Task objective | All of the data below should be written out exactly.
********
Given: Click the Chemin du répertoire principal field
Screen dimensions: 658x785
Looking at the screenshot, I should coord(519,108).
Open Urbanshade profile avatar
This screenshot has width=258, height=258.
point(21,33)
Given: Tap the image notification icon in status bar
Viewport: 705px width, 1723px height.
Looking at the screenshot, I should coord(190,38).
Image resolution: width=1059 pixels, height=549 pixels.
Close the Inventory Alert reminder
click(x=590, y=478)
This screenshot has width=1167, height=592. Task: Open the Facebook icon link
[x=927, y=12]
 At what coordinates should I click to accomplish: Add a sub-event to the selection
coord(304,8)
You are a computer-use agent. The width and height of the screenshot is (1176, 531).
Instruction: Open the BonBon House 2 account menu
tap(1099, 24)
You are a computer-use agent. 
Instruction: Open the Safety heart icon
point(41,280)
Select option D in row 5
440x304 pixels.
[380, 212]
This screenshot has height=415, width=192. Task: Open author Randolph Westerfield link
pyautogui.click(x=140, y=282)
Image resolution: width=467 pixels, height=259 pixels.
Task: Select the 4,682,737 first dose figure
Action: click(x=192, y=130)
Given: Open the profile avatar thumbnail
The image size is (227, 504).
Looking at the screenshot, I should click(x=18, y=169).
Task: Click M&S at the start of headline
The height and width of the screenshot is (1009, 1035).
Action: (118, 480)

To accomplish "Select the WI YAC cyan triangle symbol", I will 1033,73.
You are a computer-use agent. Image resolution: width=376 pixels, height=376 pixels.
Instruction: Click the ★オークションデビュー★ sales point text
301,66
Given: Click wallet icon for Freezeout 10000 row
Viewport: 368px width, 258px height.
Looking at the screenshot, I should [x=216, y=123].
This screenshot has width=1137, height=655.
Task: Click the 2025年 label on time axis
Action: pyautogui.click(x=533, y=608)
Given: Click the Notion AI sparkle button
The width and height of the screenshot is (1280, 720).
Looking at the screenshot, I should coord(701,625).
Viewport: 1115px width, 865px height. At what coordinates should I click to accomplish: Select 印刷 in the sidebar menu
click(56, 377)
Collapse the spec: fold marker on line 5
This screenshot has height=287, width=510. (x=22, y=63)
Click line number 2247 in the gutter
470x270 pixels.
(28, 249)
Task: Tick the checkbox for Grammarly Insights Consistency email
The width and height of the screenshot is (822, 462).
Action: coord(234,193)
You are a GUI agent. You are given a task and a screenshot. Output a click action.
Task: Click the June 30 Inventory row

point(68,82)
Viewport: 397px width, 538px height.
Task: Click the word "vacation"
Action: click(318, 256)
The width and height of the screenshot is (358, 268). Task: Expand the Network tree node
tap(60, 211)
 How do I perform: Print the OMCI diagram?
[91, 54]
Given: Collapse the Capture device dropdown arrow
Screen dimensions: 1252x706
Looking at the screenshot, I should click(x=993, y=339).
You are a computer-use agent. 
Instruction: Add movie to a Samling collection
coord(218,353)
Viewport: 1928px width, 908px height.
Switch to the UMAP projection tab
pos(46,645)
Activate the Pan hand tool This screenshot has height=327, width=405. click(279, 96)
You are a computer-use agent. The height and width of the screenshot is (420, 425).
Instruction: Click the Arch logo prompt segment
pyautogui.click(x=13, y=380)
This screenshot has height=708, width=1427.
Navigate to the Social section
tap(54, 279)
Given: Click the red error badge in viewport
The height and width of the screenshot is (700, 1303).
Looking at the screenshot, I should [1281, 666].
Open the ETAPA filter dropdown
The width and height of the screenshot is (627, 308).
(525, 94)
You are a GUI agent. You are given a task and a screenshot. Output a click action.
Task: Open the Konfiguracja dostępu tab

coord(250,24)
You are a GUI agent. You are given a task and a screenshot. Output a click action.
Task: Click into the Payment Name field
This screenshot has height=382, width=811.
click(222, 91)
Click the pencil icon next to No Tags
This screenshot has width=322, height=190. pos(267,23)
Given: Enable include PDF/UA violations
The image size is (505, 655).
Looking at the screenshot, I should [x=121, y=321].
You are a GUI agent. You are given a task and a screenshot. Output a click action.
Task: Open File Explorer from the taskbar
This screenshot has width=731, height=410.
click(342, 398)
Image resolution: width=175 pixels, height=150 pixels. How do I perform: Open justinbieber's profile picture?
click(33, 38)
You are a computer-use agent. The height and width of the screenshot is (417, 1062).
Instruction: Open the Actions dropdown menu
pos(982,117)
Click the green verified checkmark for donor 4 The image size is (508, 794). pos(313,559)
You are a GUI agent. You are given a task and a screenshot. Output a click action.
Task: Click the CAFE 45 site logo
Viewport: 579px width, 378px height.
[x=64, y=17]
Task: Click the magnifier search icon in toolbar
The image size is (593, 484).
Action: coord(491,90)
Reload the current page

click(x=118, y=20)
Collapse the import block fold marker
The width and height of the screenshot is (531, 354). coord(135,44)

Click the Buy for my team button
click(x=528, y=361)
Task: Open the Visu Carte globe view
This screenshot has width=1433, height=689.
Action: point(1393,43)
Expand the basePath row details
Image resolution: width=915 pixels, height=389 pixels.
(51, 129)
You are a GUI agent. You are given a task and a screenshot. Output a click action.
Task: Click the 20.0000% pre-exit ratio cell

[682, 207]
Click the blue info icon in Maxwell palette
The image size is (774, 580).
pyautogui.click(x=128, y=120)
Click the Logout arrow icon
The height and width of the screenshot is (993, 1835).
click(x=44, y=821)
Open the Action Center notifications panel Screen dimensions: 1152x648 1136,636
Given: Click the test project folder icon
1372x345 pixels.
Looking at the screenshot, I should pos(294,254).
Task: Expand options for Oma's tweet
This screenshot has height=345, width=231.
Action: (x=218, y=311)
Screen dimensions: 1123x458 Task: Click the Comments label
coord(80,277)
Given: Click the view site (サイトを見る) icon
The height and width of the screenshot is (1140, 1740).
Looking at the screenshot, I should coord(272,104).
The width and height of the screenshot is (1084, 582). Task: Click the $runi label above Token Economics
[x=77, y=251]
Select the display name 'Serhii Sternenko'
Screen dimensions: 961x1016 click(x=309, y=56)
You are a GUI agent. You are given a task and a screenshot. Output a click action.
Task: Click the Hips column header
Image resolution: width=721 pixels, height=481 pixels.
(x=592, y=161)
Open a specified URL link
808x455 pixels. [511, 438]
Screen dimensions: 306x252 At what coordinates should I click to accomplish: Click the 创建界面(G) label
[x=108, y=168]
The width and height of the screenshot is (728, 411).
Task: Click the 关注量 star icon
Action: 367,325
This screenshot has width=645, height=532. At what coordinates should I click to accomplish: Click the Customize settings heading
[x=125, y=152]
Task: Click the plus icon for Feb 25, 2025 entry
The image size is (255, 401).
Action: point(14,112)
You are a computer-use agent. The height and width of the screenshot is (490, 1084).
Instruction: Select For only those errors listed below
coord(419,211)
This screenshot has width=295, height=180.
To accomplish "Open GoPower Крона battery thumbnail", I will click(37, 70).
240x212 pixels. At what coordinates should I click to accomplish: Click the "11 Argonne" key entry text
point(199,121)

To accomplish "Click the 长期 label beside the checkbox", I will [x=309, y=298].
********
Result for this exercise |
Given: Click the Chemin du répertoire principal field
Screen dimensions: 658x785
Looking at the screenshot, I should coord(519,108).
Open Urbanshade profile avatar
This screenshot has width=258, height=258.
point(21,33)
Given: Tap the image notification icon in status bar
Viewport: 705px width, 1723px height.
Looking at the screenshot, I should coord(190,38).
Image resolution: width=1059 pixels, height=549 pixels.
Close the Inventory Alert reminder
click(x=590, y=478)
This screenshot has width=1167, height=592. Task: Open the Facebook icon link
[x=927, y=12]
 At what coordinates should I click to accomplish: Add a sub-event to the selection
coord(304,8)
You are a computer-use agent. The width and height of the screenshot is (1176, 531).
Instruction: Open the BonBon House 2 account menu
tap(1099, 24)
You are a computer-use agent. 
Instruction: Open the Safety heart icon
point(41,280)
Select option D in row 5
440x304 pixels.
[380, 212]
This screenshot has height=415, width=192. Task: Open author Randolph Westerfield link
pyautogui.click(x=140, y=282)
Image resolution: width=467 pixels, height=259 pixels.
Task: Select the 4,682,737 first dose figure
Action: click(x=192, y=130)
Given: Open the profile avatar thumbnail
The image size is (227, 504).
Looking at the screenshot, I should click(x=18, y=169).
Task: Click M&S at the start of headline
The height and width of the screenshot is (1009, 1035).
Action: (118, 480)

To accomplish "Select the WI YAC cyan triangle symbol", I will 1033,73.
You are a computer-use agent. Image resolution: width=376 pixels, height=376 pixels.
Instruction: Click the ★オークションデビュー★ sales point text
301,66
Given: Click wallet icon for Freezeout 10000 row
Viewport: 368px width, 258px height.
Looking at the screenshot, I should [x=216, y=123].
This screenshot has width=1137, height=655.
Task: Click the 2025年 label on time axis
Action: pyautogui.click(x=533, y=608)
Given: Click the Notion AI sparkle button
The width and height of the screenshot is (1280, 720).
Looking at the screenshot, I should coord(701,625).
Viewport: 1115px width, 865px height. At what coordinates should I click to accomplish: Select 印刷 in the sidebar menu
click(56, 377)
Collapse the spec: fold marker on line 5
This screenshot has height=287, width=510. (x=22, y=63)
Click line number 2247 in the gutter
470x270 pixels.
(28, 249)
Task: Tick the checkbox for Grammarly Insights Consistency email
The width and height of the screenshot is (822, 462).
Action: coord(234,193)
You are a GUI agent. You are given a task and a screenshot. Output a click action.
Task: Click the June 30 Inventory row

point(68,82)
Viewport: 397px width, 538px height.
Task: Click the word "vacation"
Action: click(318, 256)
The width and height of the screenshot is (358, 268). Task: Expand the Network tree node
tap(60, 211)
 How do I perform: Print the OMCI diagram?
[91, 54]
Given: Collapse the Capture device dropdown arrow
Screen dimensions: 1252x706
Looking at the screenshot, I should click(x=993, y=339).
You are a computer-use agent. 
Instruction: Add movie to a Samling collection
coord(218,353)
Viewport: 1928px width, 908px height.
Switch to the UMAP projection tab
pos(46,645)
Activate the Pan hand tool This screenshot has height=327, width=405. click(279, 96)
You are a computer-use agent. The height and width of the screenshot is (420, 425).
Instruction: Click the Arch logo prompt segment
pyautogui.click(x=13, y=380)
This screenshot has height=708, width=1427.
Navigate to the Social section
tap(54, 279)
Given: Click the red error badge in viewport
The height and width of the screenshot is (700, 1303).
Looking at the screenshot, I should [1281, 666].
Open the ETAPA filter dropdown
The width and height of the screenshot is (627, 308).
(525, 94)
You are a GUI agent. You are given a task and a screenshot. Output a click action.
Task: Open the Konfiguracja dostępu tab

coord(250,24)
You are a GUI agent. You are given a task and a screenshot. Output a click action.
Task: Click into the Payment Name field
This screenshot has height=382, width=811.
click(222, 91)
Click the pencil icon next to No Tags
This screenshot has width=322, height=190. pos(267,23)
Given: Enable include PDF/UA violations
The image size is (505, 655).
Looking at the screenshot, I should [x=121, y=321].
You are a GUI agent. You are given a task and a screenshot. Output a click action.
Task: Open File Explorer from the taskbar
This screenshot has width=731, height=410.
click(342, 398)
Image resolution: width=175 pixels, height=150 pixels. How do I perform: Open justinbieber's profile picture?
click(33, 38)
You are a computer-use agent. The height and width of the screenshot is (417, 1062).
Instruction: Open the Actions dropdown menu
pos(982,117)
Click the green verified checkmark for donor 4 The image size is (508, 794). pos(313,559)
You are a GUI agent. You are given a task and a screenshot. Output a click action.
Task: Click the CAFE 45 site logo
Viewport: 579px width, 378px height.
[x=64, y=17]
Task: Click the magnifier search icon in toolbar
The image size is (593, 484).
Action: coord(491,90)
Reload the current page

click(x=118, y=20)
Collapse the import block fold marker
The width and height of the screenshot is (531, 354). coord(135,44)

Click the Buy for my team button
click(x=528, y=361)
Task: Open the Visu Carte globe view
This screenshot has width=1433, height=689.
Action: point(1393,43)
Expand the basePath row details
Image resolution: width=915 pixels, height=389 pixels.
(51, 129)
You are a GUI agent. You are given a task and a screenshot. Output a click action.
Task: Click the 20.0000% pre-exit ratio cell

[682, 207]
Click the blue info icon in Maxwell palette
The image size is (774, 580).
pyautogui.click(x=128, y=120)
Click the Logout arrow icon
The height and width of the screenshot is (993, 1835).
click(x=44, y=821)
Open the Action Center notifications panel Screen dimensions: 1152x648 1136,636
Given: Click the test project folder icon
1372x345 pixels.
Looking at the screenshot, I should pos(294,254).
Task: Expand options for Oma's tweet
This screenshot has height=345, width=231.
Action: (x=218, y=311)
Screen dimensions: 1123x458 Task: Click the Comments label
coord(80,277)
Given: Click the view site (サイトを見る) icon
The height and width of the screenshot is (1140, 1740).
Looking at the screenshot, I should coord(272,104).
The width and height of the screenshot is (1084, 582). Task: Click the $runi label above Token Economics
[x=77, y=251]
Select the display name 'Serhii Sternenko'
Screen dimensions: 961x1016 click(x=309, y=56)
You are a GUI agent. You are given a task and a screenshot. Output a click action.
Task: Click the Hips column header
Image resolution: width=721 pixels, height=481 pixels.
(x=592, y=161)
Open a specified URL link
808x455 pixels. [511, 438]
Screen dimensions: 306x252 At what coordinates should I click to accomplish: Click the 创建界面(G) label
[x=108, y=168]
The width and height of the screenshot is (728, 411).
Task: Click the 关注量 star icon
Action: 367,325
This screenshot has width=645, height=532. At what coordinates should I click to accomplish: Click the Customize settings heading
[x=125, y=152]
Task: Click the plus icon for Feb 25, 2025 entry
The image size is (255, 401).
Action: point(14,112)
You are a computer-use agent. The height and width of the screenshot is (490, 1084).
Instruction: Select For only those errors listed below
coord(419,211)
This screenshot has width=295, height=180.
To accomplish "Open GoPower Крона battery thumbnail", I will click(37, 70).
240x212 pixels. At what coordinates should I click to accomplish: Click the "11 Argonne" key entry text
point(199,121)

To accomplish "Click the 长期 label beside the checkbox", I will [x=309, y=298].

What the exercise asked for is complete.